_Aim of the task_:
Could you print, character for character, the rows from the line holding "This screenshot has width=1024, height=768." through the end of the rows, both ends included, leaving the pictures out?

[Begin Data in this exercise]

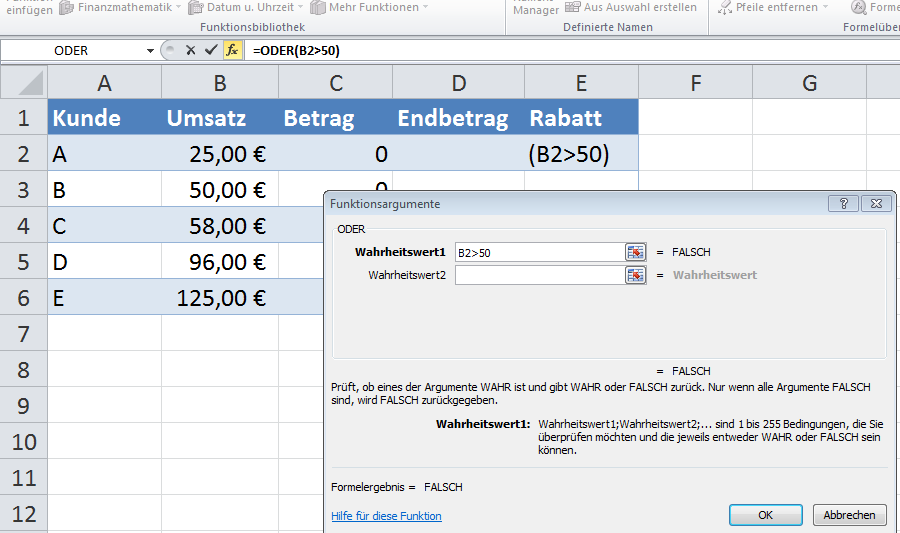This screenshot has height=533, width=900.
Task: Click the Wahrheitswert1 field containing B2>50
Action: tap(538, 252)
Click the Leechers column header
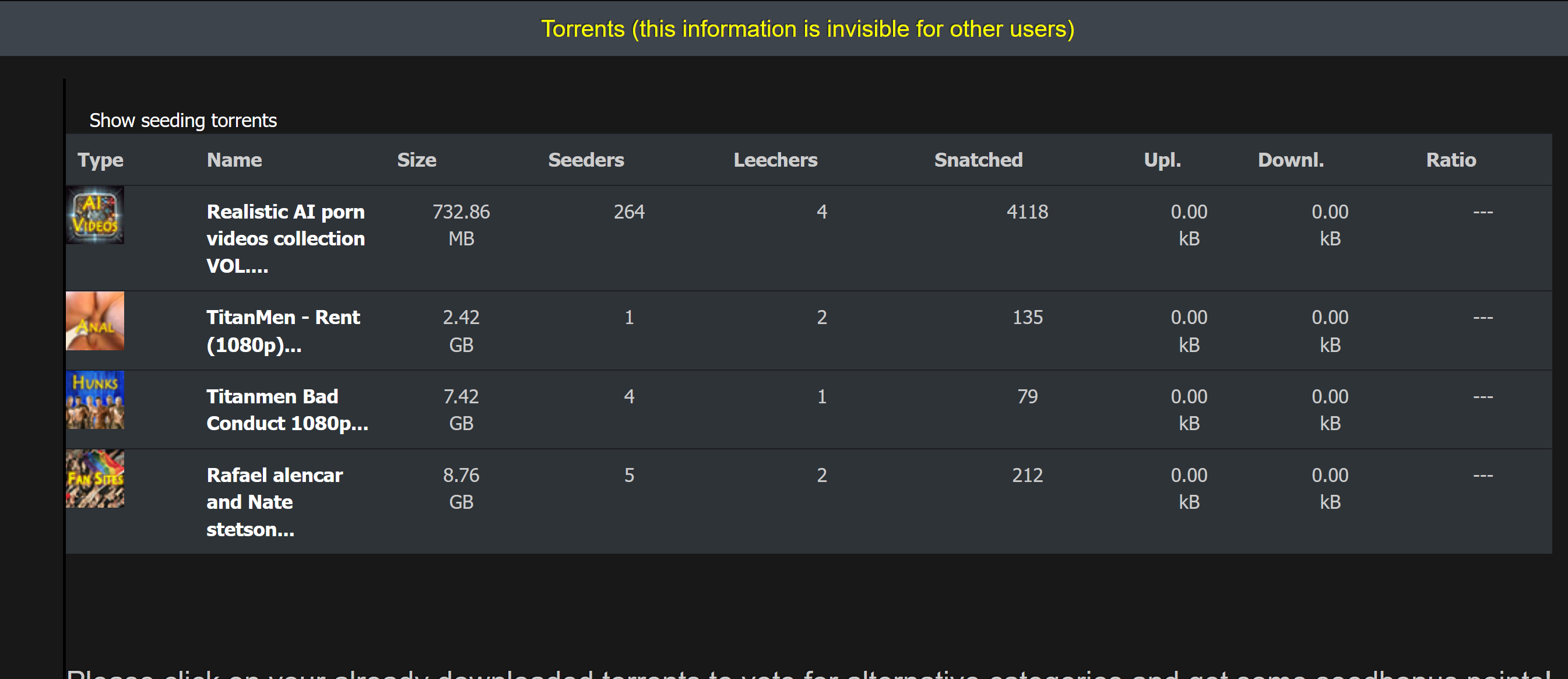The height and width of the screenshot is (679, 1568). (x=775, y=160)
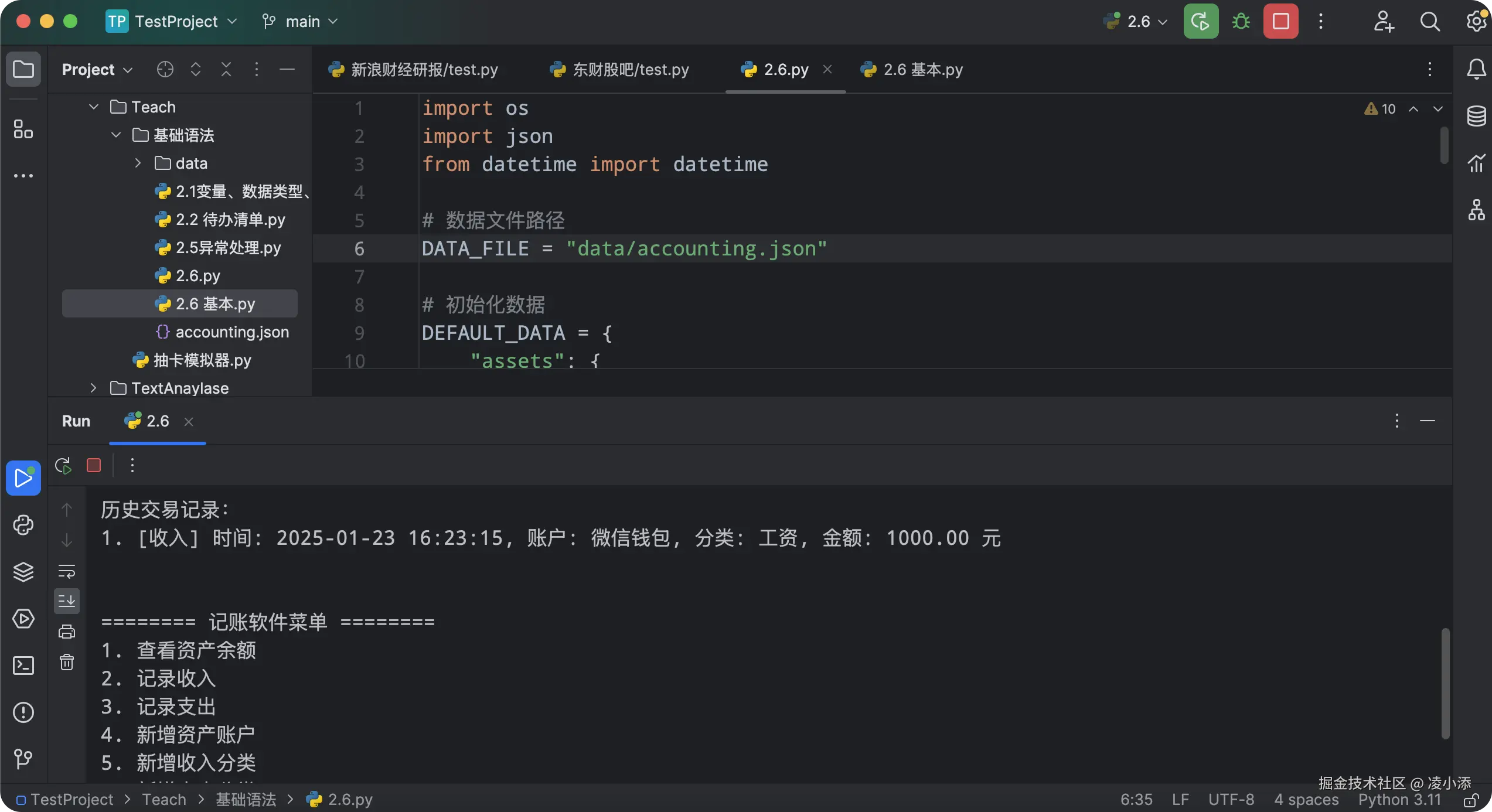Open the Database tool window
Screen dimensions: 1492x812
pos(1476,116)
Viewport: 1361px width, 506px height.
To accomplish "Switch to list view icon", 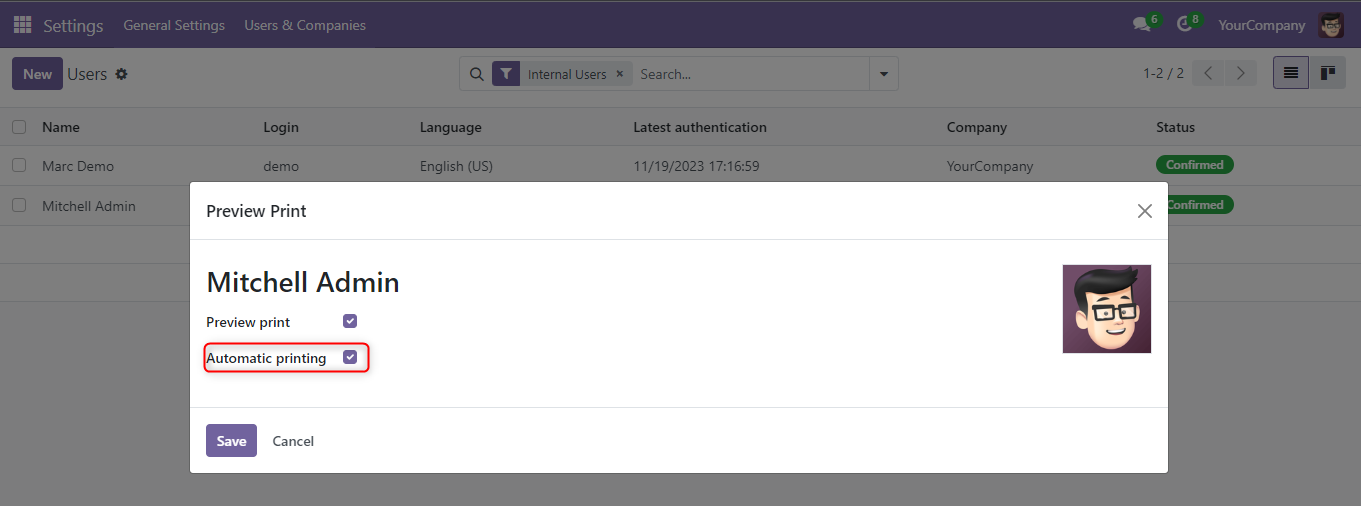I will [x=1290, y=73].
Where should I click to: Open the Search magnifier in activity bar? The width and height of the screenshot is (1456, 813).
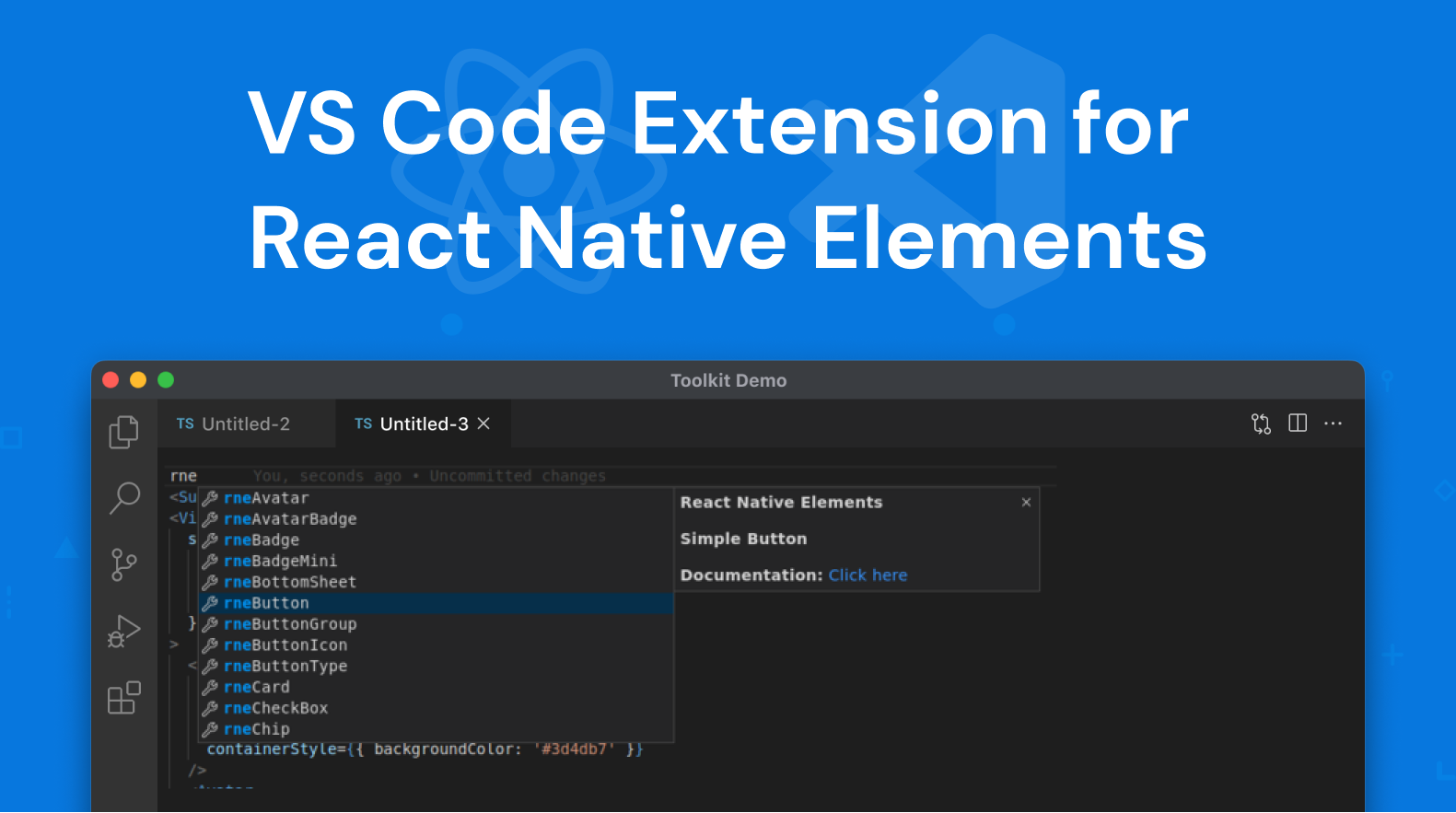click(x=124, y=498)
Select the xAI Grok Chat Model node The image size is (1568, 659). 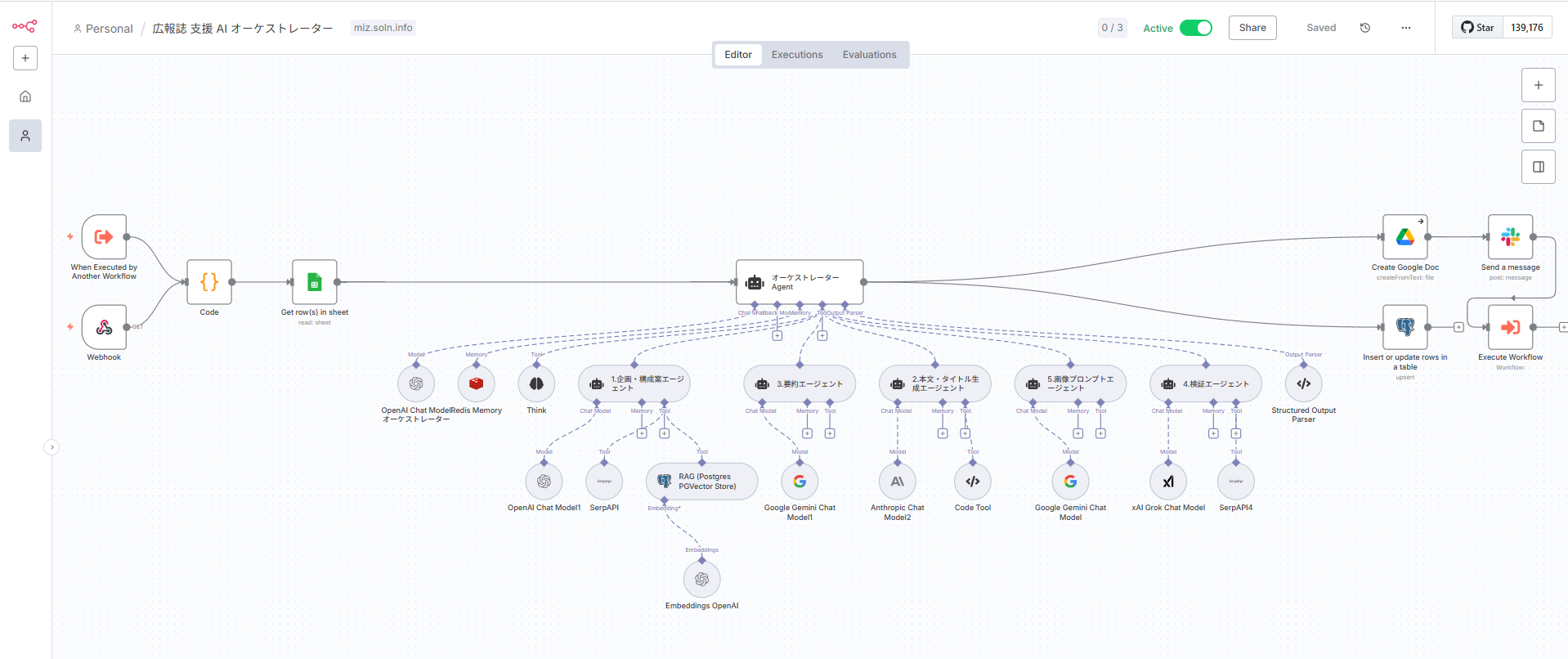point(1168,482)
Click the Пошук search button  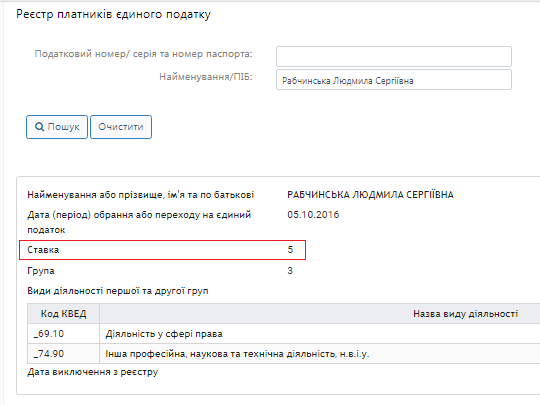coord(57,127)
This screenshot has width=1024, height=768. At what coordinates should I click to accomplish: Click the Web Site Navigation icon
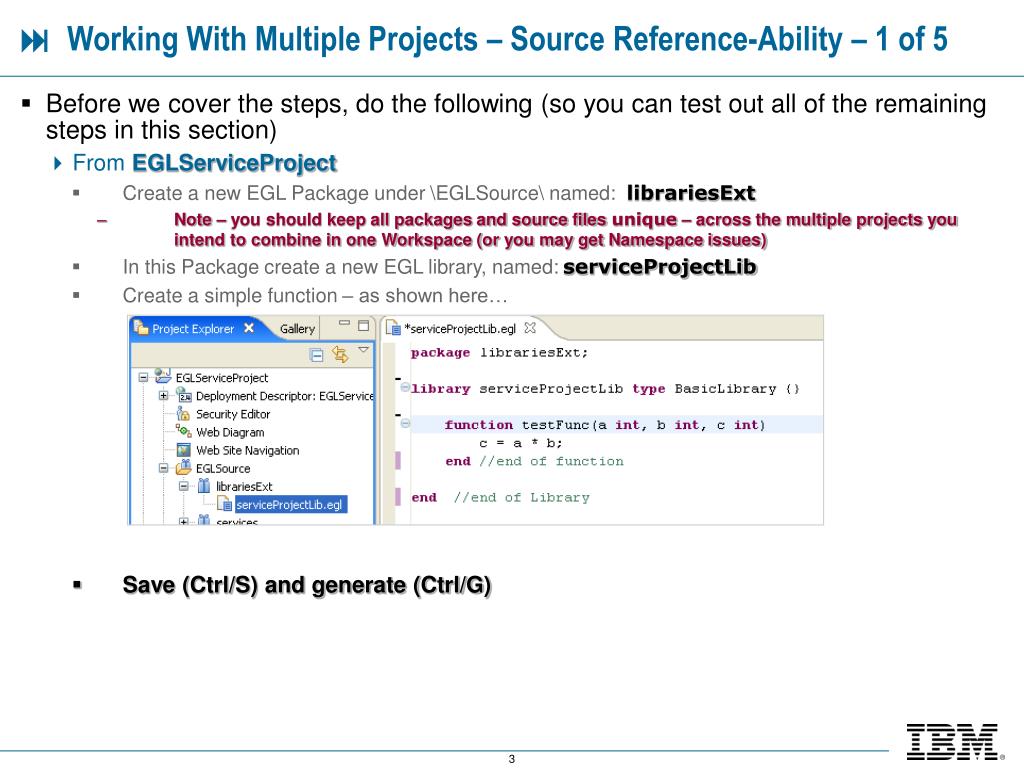(x=184, y=450)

[End Data in this exercise]

_Problem solution_:
This screenshot has width=1024, height=768. At what coordinates should I click to accomplish: Click the Web Site Navigation icon
(x=184, y=450)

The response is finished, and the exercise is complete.